=== Problem description ===
List the lines of this listing that hold the word "agent".

=== Excerpted records ===
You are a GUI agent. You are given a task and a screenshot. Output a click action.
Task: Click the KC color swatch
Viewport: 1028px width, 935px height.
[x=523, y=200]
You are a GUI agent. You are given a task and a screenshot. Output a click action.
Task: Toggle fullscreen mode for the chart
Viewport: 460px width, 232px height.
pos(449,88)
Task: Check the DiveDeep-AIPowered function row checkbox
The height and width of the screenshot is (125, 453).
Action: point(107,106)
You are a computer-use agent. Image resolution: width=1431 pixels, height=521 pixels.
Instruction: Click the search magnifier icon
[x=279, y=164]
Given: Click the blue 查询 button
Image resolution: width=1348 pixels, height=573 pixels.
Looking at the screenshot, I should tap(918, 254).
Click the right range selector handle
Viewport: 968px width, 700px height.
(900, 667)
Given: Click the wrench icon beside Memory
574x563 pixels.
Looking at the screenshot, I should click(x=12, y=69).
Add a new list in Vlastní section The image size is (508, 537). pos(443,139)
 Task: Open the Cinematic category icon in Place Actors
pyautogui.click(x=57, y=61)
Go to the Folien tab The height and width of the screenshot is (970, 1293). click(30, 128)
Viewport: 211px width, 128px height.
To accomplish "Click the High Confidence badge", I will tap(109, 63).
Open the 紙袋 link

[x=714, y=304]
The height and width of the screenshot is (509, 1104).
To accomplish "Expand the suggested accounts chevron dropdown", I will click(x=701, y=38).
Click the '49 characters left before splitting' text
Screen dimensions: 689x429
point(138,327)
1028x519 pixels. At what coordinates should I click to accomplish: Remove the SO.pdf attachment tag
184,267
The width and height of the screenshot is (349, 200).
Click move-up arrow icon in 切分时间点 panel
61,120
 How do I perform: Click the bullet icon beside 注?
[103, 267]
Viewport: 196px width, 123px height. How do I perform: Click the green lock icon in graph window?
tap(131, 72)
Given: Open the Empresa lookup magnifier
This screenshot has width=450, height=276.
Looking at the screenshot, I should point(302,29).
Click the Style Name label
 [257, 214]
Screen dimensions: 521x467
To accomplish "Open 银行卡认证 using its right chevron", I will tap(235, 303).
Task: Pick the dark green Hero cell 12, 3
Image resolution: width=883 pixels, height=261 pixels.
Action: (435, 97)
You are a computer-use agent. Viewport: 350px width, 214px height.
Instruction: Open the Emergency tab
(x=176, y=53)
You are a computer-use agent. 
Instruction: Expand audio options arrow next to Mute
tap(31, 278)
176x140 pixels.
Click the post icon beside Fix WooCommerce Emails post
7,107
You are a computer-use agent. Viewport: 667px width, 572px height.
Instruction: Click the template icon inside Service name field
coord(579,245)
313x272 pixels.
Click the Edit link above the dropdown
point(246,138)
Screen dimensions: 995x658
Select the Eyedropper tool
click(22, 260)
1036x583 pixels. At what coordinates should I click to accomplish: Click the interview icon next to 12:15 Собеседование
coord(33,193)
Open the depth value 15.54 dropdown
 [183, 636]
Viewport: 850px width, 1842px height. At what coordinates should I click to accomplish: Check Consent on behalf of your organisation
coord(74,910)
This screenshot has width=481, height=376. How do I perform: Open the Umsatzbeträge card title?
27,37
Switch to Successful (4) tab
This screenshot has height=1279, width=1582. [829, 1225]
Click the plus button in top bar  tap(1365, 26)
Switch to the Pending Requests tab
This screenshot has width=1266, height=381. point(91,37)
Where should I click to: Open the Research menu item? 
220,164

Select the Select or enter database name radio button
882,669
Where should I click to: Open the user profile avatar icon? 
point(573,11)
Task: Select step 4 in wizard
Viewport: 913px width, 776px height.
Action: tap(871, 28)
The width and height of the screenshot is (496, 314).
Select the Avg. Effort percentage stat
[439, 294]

=== Problem solution ===
You are a GUI agent. You are given a task and a screenshot. Output a click action.
You are a GUI agent. You are given a task and a screenshot. Output a click action.
You are a computer-use agent. Image resolution: width=1431 pixels, height=521 pixels.
You are a computer-use agent. Viewport: 350px width, 214px height.
You are a computer-use agent. 
You are a computer-use agent. Viewport: 667px width, 572px height.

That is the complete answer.